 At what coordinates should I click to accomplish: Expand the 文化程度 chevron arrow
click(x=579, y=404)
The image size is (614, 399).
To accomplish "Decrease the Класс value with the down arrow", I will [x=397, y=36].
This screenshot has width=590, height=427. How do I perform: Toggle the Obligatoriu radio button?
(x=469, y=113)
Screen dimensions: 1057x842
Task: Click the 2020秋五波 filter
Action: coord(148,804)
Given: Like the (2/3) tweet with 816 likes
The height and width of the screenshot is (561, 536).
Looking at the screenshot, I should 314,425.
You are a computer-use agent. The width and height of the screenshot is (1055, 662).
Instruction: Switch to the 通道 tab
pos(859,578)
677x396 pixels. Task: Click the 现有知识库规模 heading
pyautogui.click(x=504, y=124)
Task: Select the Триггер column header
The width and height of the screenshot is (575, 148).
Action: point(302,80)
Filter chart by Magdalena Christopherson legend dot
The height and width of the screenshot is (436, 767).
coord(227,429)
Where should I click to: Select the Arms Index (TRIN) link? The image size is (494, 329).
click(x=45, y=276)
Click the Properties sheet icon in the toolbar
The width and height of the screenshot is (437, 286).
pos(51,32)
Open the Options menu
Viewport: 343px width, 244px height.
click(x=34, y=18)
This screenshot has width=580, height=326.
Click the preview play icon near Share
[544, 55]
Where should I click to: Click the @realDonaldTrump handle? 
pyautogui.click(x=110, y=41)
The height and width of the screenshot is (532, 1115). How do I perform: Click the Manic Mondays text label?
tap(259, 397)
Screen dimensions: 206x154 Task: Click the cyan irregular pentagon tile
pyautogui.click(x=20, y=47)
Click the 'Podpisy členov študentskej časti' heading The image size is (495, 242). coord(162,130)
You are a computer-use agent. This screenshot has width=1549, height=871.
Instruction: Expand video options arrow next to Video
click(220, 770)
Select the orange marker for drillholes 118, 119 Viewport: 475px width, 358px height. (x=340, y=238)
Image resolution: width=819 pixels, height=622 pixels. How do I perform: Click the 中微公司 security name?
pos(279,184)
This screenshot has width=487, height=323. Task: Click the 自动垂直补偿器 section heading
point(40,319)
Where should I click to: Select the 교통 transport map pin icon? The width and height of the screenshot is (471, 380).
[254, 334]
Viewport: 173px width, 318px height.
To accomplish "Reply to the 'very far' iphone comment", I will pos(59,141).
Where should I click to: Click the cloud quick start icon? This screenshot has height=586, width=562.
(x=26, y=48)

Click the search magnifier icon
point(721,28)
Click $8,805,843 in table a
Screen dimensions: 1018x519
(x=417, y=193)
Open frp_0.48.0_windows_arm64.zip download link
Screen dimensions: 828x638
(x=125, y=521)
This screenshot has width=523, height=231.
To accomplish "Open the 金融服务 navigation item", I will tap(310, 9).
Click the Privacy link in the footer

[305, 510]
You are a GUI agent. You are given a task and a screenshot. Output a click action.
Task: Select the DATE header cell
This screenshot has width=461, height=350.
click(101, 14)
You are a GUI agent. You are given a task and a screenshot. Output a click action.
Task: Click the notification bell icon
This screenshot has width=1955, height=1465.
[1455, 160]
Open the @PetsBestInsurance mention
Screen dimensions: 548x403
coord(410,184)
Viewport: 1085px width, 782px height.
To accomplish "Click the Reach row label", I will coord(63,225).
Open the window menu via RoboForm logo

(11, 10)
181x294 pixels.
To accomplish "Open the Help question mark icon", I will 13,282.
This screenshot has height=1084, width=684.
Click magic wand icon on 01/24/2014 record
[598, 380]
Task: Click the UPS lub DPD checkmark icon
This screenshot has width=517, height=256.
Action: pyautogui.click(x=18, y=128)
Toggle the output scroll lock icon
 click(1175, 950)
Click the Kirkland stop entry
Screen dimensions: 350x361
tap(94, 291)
######
- _Activity_:
Go through the lines above. Select every one that has the string "agent".

- _Response to the task_:
You are a computer-use agent. The width and height of the screenshot is (1055, 662).
You are a computer-use agent. This screenshot has width=1549, height=871.
You are a GUI agent. You are given a task and a screenshot. Output a click action.
You are a GUI agent. You are given a task and a screenshot. Output a click action.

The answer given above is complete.